- **SUPPLIED RECORDS**
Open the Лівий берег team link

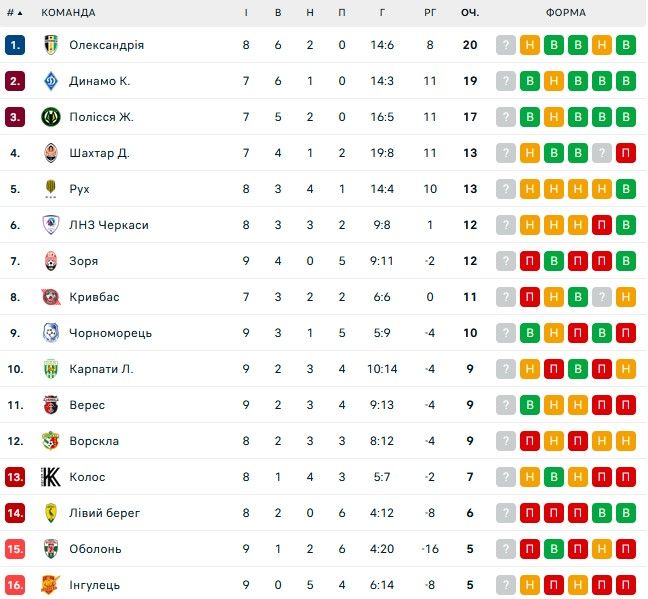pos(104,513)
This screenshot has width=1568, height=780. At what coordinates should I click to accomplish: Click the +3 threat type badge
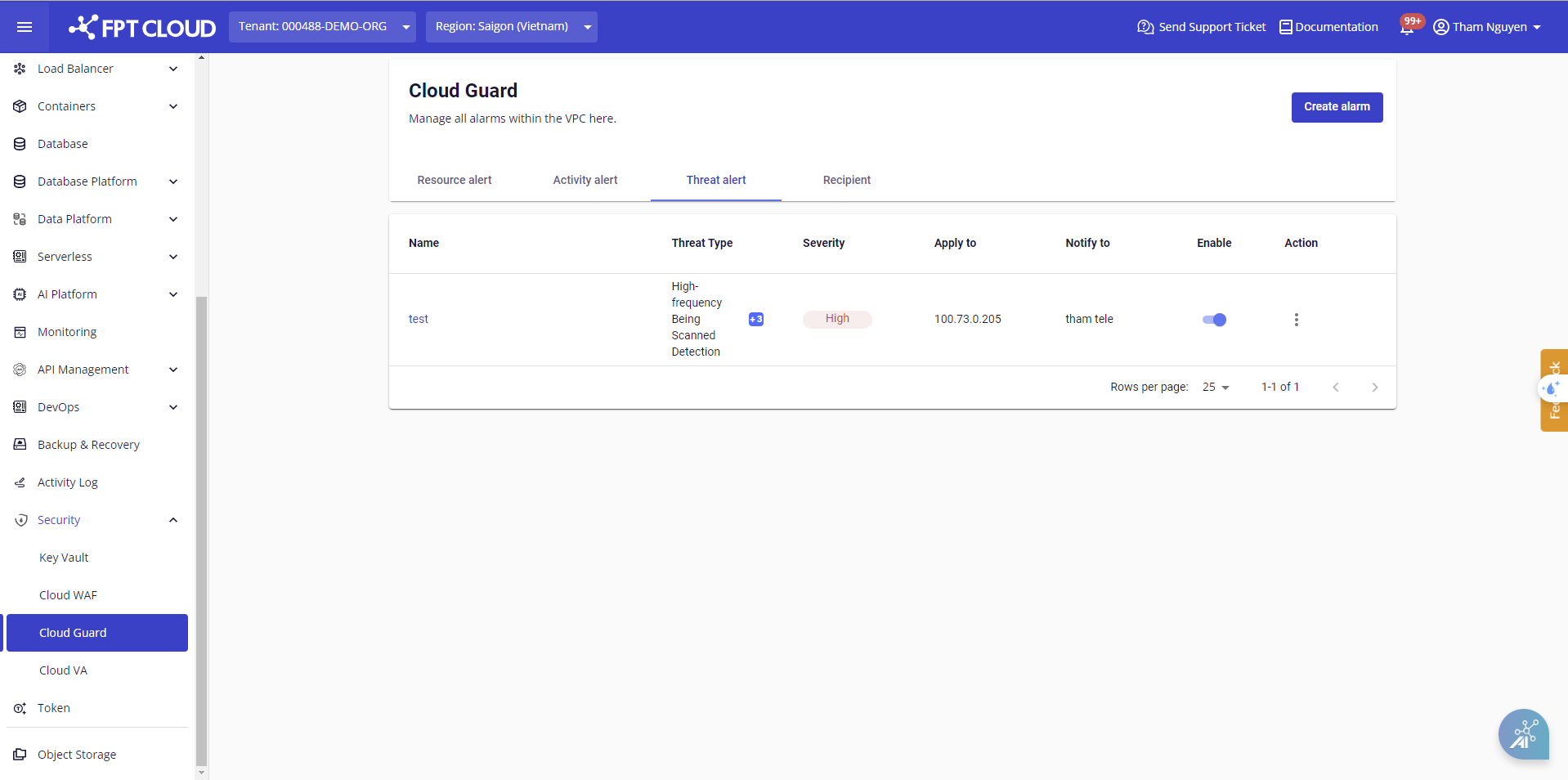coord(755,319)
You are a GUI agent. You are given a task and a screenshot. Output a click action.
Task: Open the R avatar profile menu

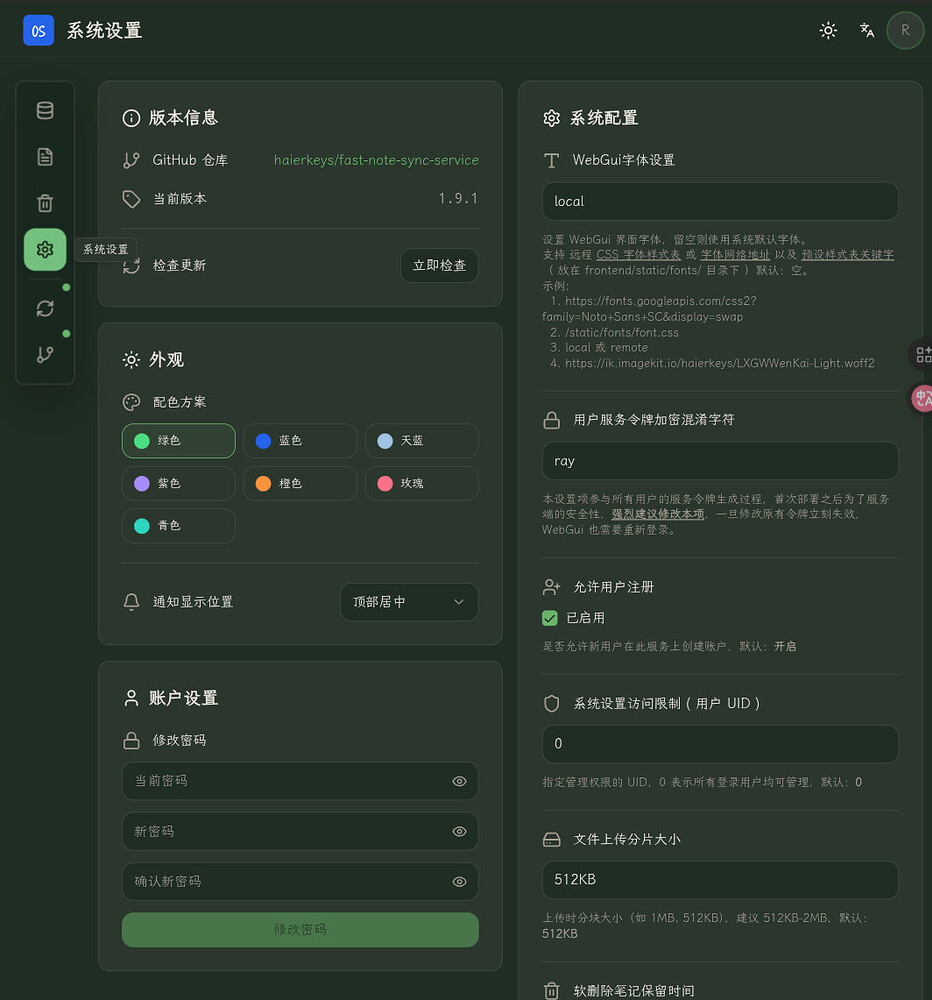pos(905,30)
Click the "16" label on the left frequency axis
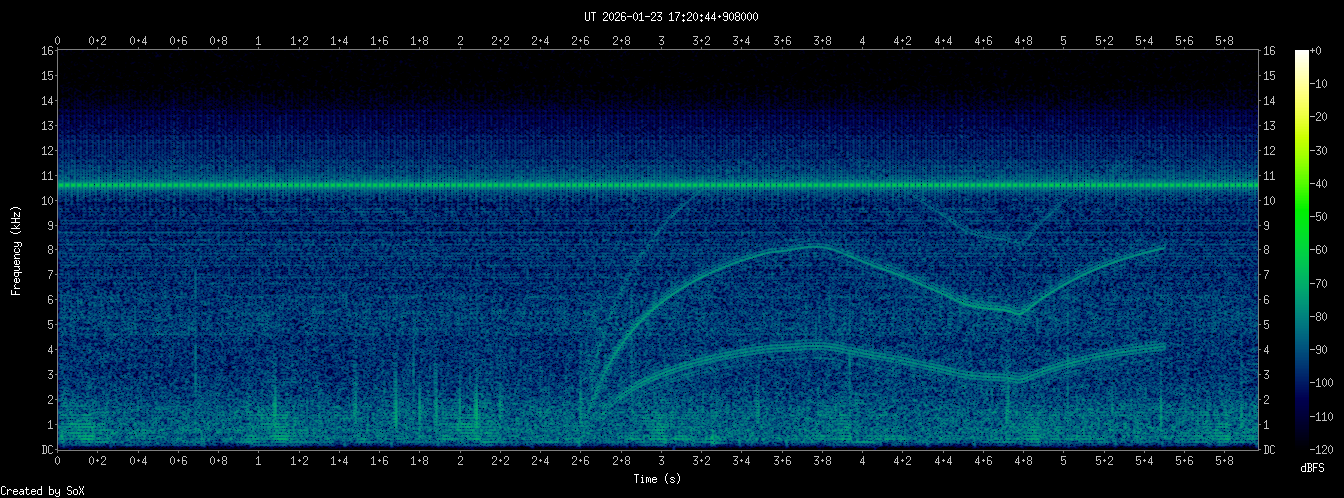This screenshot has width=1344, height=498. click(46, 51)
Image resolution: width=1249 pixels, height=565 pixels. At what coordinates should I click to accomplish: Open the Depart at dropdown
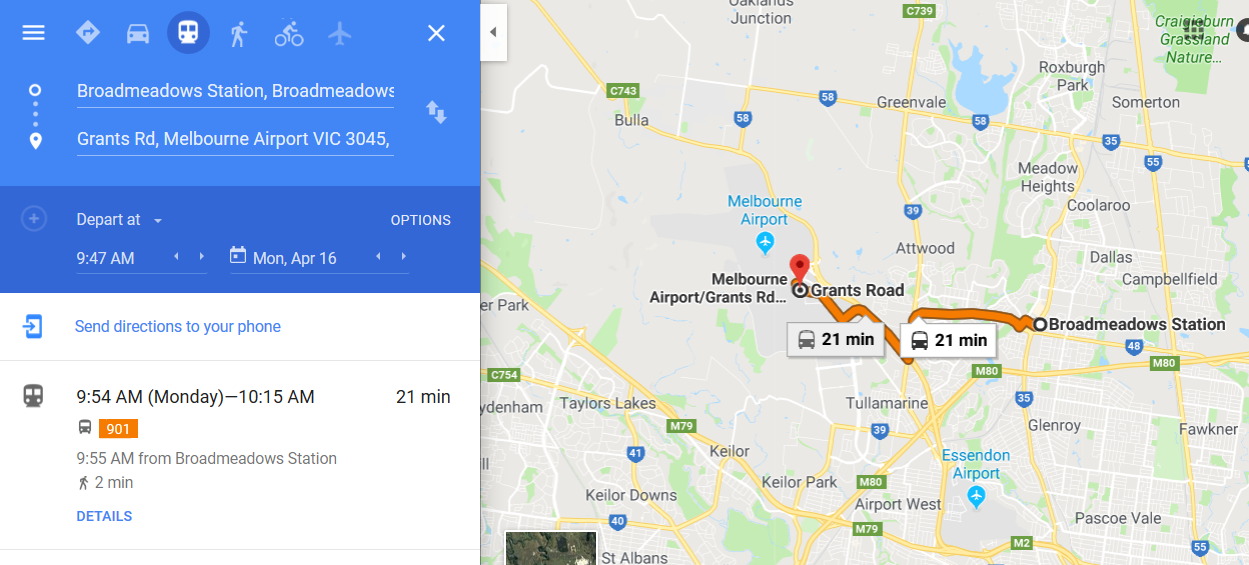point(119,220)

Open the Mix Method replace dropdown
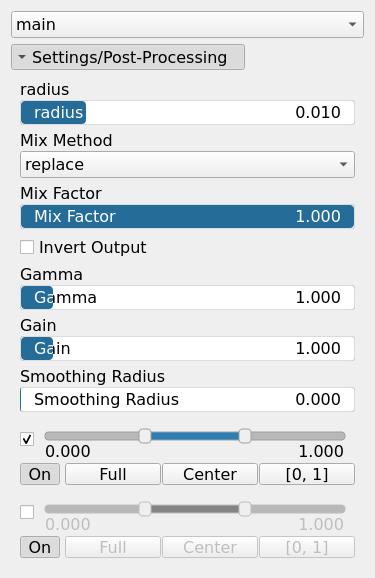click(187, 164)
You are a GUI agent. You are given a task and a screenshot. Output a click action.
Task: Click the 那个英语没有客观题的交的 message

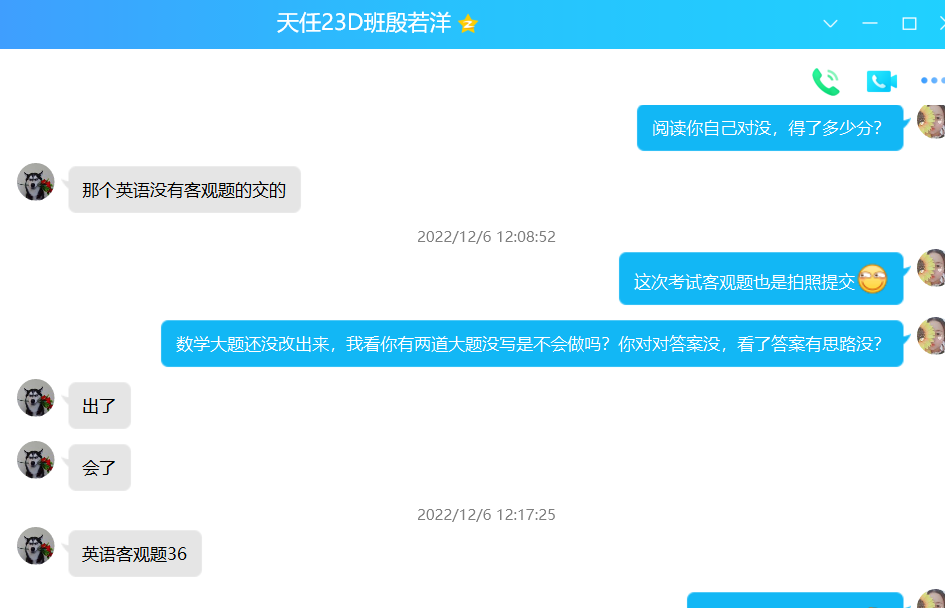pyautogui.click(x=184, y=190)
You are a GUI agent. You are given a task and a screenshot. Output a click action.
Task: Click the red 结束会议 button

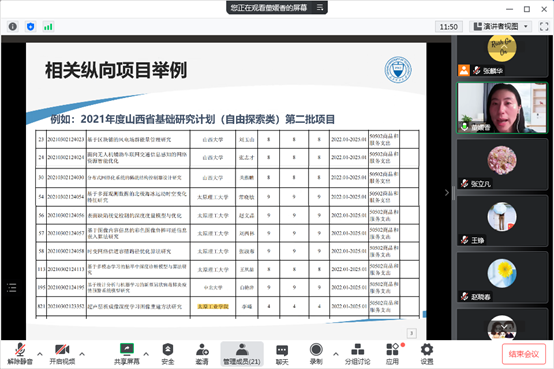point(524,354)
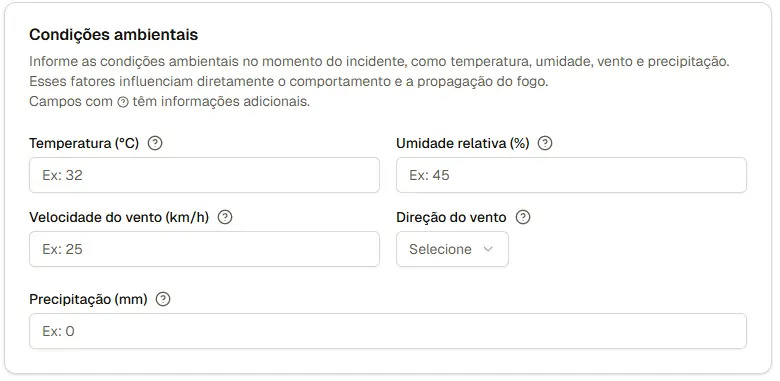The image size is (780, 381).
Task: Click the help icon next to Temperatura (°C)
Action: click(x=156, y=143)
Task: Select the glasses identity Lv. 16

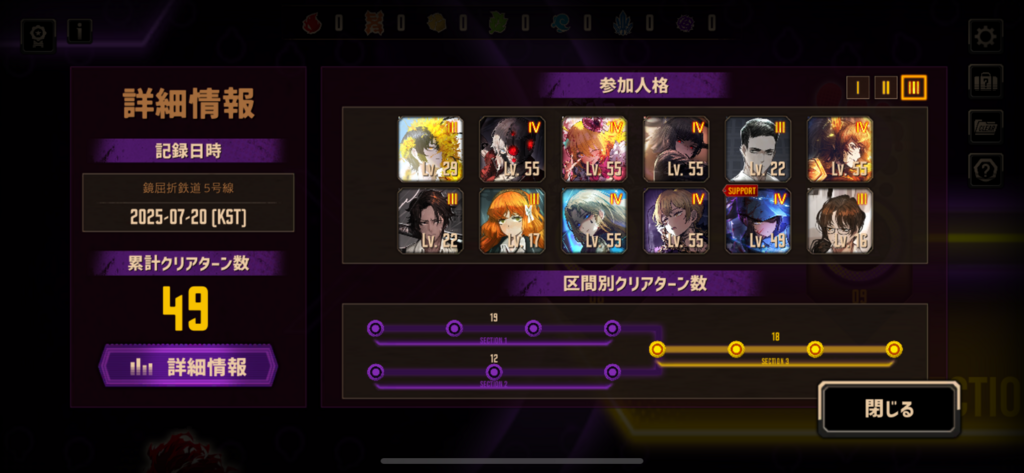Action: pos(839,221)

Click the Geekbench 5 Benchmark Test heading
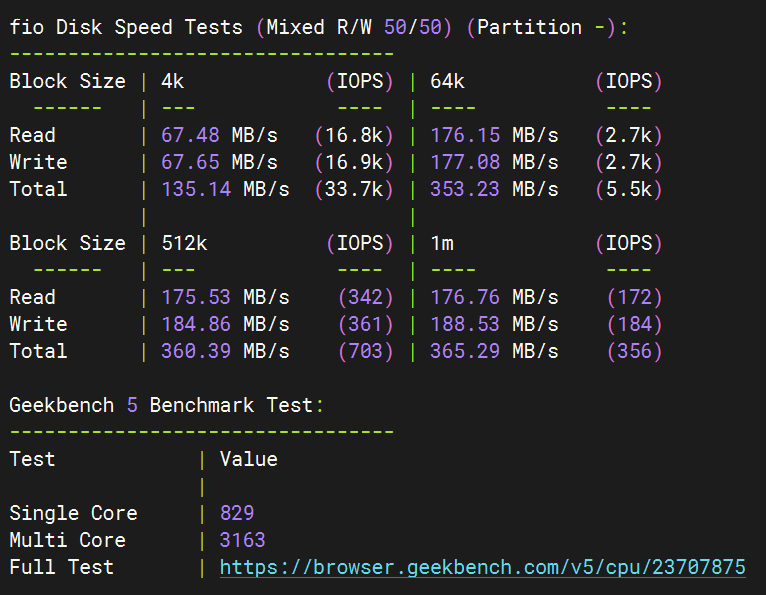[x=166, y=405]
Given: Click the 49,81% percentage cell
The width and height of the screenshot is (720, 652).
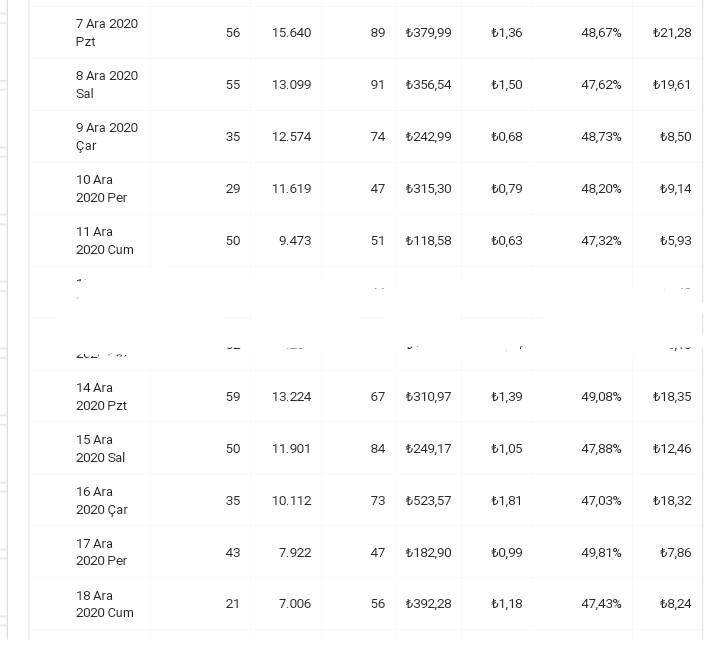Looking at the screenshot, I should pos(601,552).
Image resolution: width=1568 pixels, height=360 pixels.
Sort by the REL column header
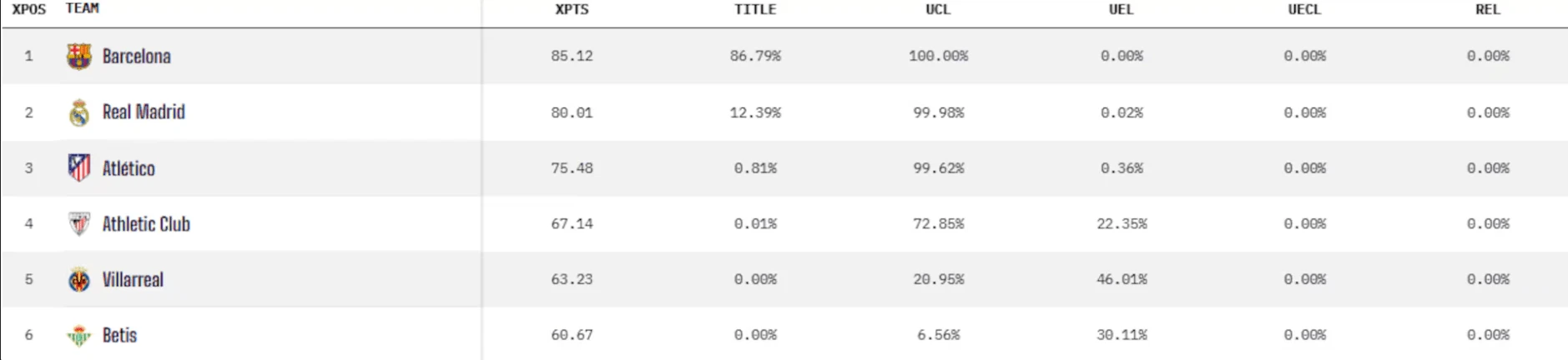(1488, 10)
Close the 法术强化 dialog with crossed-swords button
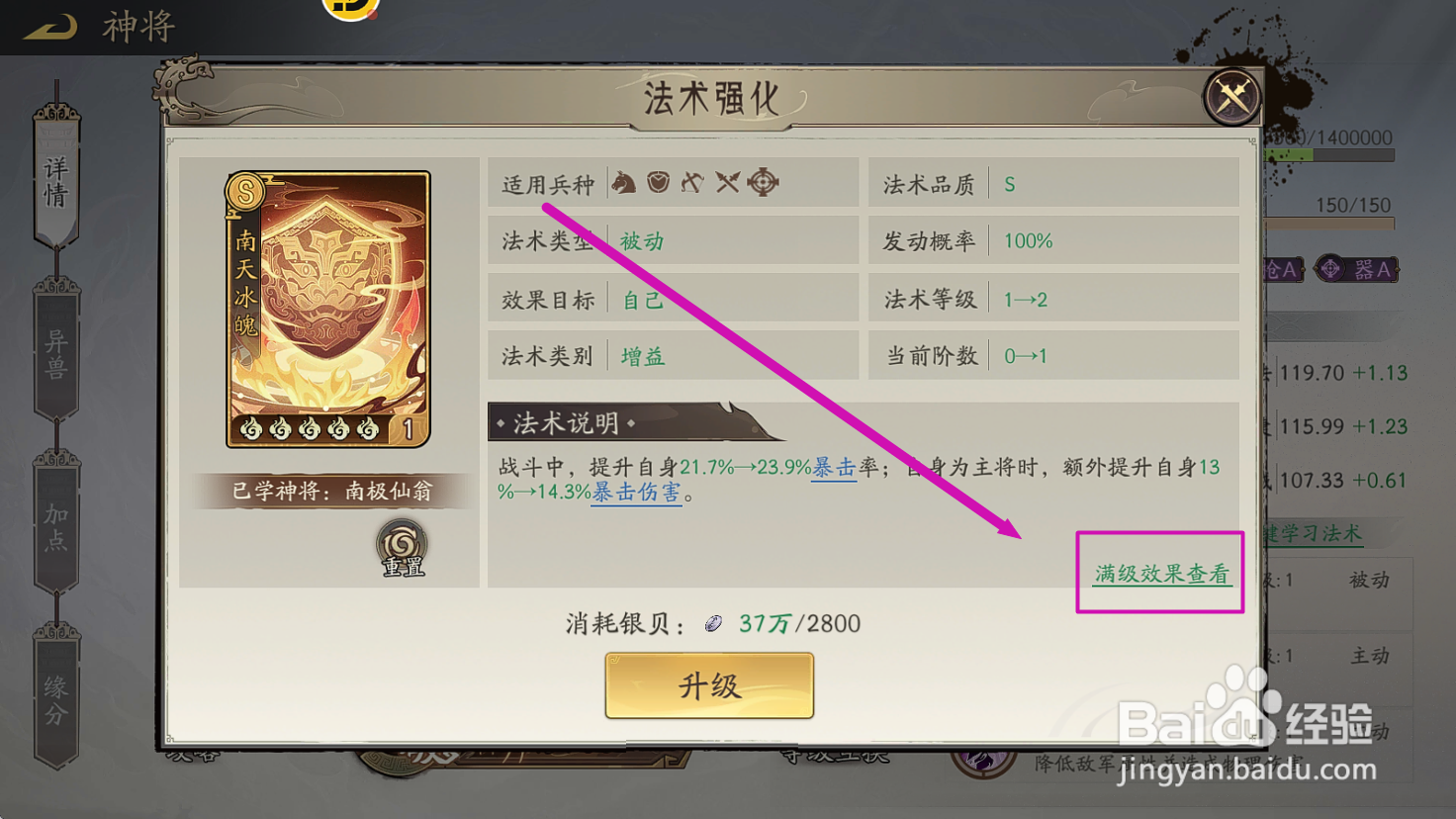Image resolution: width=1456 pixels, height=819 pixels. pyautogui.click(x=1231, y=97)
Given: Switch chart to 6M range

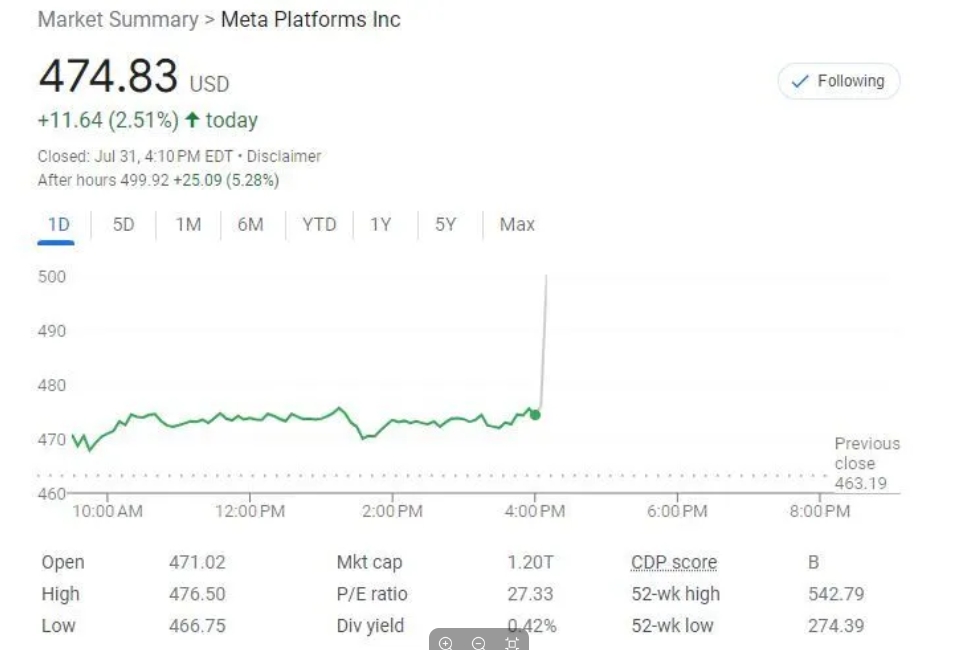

- **TASK PROMPT**
Every line of the listing must be reproduced exactly, though the pictures are to be left out.

- **RESULT FOR THIS TASK**
Open the Лівий берег team link

pos(104,513)
This screenshot has width=1568, height=780. At what coordinates should I click to accomplish: Click the +3 threat type badge
coord(755,319)
You are a GUI agent. You are given a task and a screenshot. Output a click action.
Task: Open the R avatar profile menu

pos(905,30)
Click the "16" label on the left frequency axis
This screenshot has width=1344, height=498. click(46, 51)
Image resolution: width=1249 pixels, height=565 pixels. At what coordinates should I click to accomplish: Open the Depart at dropdown
point(119,220)

Open the Mix Method replace dropdown
click(187, 164)
You are a GUI agent. You are given a task and a screenshot. Output a click action.
Task: Click the 那个英语没有客观题的交的 message

pyautogui.click(x=184, y=190)
You are a GUI agent. You are given a task and a screenshot. Output a click action.
Task: Click the red 结束会议 button

point(524,354)
The image size is (780, 381).
Task: Click the help icon next to Temperatura (°C)
Action: click(x=156, y=143)
Task: Select the glasses identity Lv. 16

Action: pos(839,221)

Click the Geekbench 5 Benchmark Test heading
[x=166, y=405]
Given: Click the 49,81% percentage cell
The width and height of the screenshot is (720, 652).
Looking at the screenshot, I should pos(601,552).
Image resolution: width=1568 pixels, height=360 pixels.
Sort by the REL column header
(1488, 10)
Close the 法术强化 dialog with crossed-swords button
Image resolution: width=1456 pixels, height=819 pixels. pyautogui.click(x=1231, y=97)
Given: Switch chart to 6M range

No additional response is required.